Exercise instructions: Print each of the lines below word for word, changing nothing.

Supplied material:
☆ ☆ ☆ ☆ ☆ ☆ ☆
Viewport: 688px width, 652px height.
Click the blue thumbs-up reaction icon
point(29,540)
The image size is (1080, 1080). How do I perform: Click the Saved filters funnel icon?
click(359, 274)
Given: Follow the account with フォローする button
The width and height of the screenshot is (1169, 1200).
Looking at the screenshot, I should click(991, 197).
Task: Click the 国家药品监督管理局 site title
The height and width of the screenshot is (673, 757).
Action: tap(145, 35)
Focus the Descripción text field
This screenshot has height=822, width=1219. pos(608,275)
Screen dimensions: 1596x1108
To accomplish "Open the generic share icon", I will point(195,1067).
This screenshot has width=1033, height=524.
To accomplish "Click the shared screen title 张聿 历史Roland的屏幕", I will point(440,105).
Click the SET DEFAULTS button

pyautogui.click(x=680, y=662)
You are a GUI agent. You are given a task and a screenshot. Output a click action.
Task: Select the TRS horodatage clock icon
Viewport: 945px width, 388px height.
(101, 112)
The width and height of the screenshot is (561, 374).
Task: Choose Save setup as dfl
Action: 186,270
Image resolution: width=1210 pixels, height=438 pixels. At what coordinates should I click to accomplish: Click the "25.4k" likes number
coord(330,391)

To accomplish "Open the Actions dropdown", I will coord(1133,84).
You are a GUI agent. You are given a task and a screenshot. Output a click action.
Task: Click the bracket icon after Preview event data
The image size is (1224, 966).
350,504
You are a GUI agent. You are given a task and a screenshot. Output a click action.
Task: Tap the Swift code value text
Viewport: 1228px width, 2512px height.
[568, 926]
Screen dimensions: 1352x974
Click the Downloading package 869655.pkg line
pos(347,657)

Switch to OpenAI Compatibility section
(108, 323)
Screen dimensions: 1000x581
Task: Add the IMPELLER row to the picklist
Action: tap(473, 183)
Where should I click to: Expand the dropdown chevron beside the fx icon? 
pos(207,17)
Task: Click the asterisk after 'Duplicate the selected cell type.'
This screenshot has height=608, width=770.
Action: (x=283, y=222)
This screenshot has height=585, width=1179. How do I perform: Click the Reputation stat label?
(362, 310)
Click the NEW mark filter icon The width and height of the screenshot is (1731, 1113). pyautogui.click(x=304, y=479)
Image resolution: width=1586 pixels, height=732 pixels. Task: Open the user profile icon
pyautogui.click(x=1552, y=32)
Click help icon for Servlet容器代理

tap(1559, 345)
☆ ☆ ☆ ☆ ☆ ☆ ☆
The completed task:
Viewport: 688px width, 652px height.
Click the blue thumbs-up reaction icon
point(29,540)
The image size is (1080, 1080). How do I perform: Click the Saved filters funnel icon?
click(359, 274)
Given: Follow the account with フォローする button
The width and height of the screenshot is (1169, 1200).
Looking at the screenshot, I should click(991, 197).
Task: Click the 国家药品监督管理局 site title
The height and width of the screenshot is (673, 757).
Action: tap(145, 35)
Focus the Descripción text field
This screenshot has height=822, width=1219. pos(608,275)
Screen dimensions: 1596x1108
To accomplish "Open the generic share icon", I will point(195,1067).
This screenshot has width=1033, height=524.
To accomplish "Click the shared screen title 张聿 历史Roland的屏幕", I will point(440,105).
Click the SET DEFAULTS button

pyautogui.click(x=680, y=662)
You are a GUI agent. You are given a task and a screenshot. Output a click action.
Task: Select the TRS horodatage clock icon
Viewport: 945px width, 388px height.
(101, 112)
The width and height of the screenshot is (561, 374).
Task: Choose Save setup as dfl
Action: 186,270
Image resolution: width=1210 pixels, height=438 pixels. At what coordinates should I click to accomplish: Click the "25.4k" likes number
coord(330,391)

To accomplish "Open the Actions dropdown", I will coord(1133,84).
You are a GUI agent. You are given a task and a screenshot. Output a click action.
Task: Click the bracket icon after Preview event data
The image size is (1224, 966).
350,504
You are a GUI agent. You are given a task and a screenshot. Output a click action.
Task: Tap the Swift code value text
Viewport: 1228px width, 2512px height.
[568, 926]
Screen dimensions: 1352x974
Click the Downloading package 869655.pkg line
pos(347,657)

Switch to OpenAI Compatibility section
(108, 323)
Screen dimensions: 1000x581
Task: Add the IMPELLER row to the picklist
Action: tap(473, 183)
Where should I click to: Expand the dropdown chevron beside the fx icon? 
pos(207,17)
Task: Click the asterisk after 'Duplicate the selected cell type.'
This screenshot has height=608, width=770.
Action: (x=283, y=222)
This screenshot has height=585, width=1179. How do I perform: Click the Reputation stat label?
(362, 310)
Click the NEW mark filter icon The width and height of the screenshot is (1731, 1113). pyautogui.click(x=304, y=479)
Image resolution: width=1586 pixels, height=732 pixels. Task: Open the user profile icon
pyautogui.click(x=1552, y=32)
Click help icon for Servlet容器代理

tap(1559, 345)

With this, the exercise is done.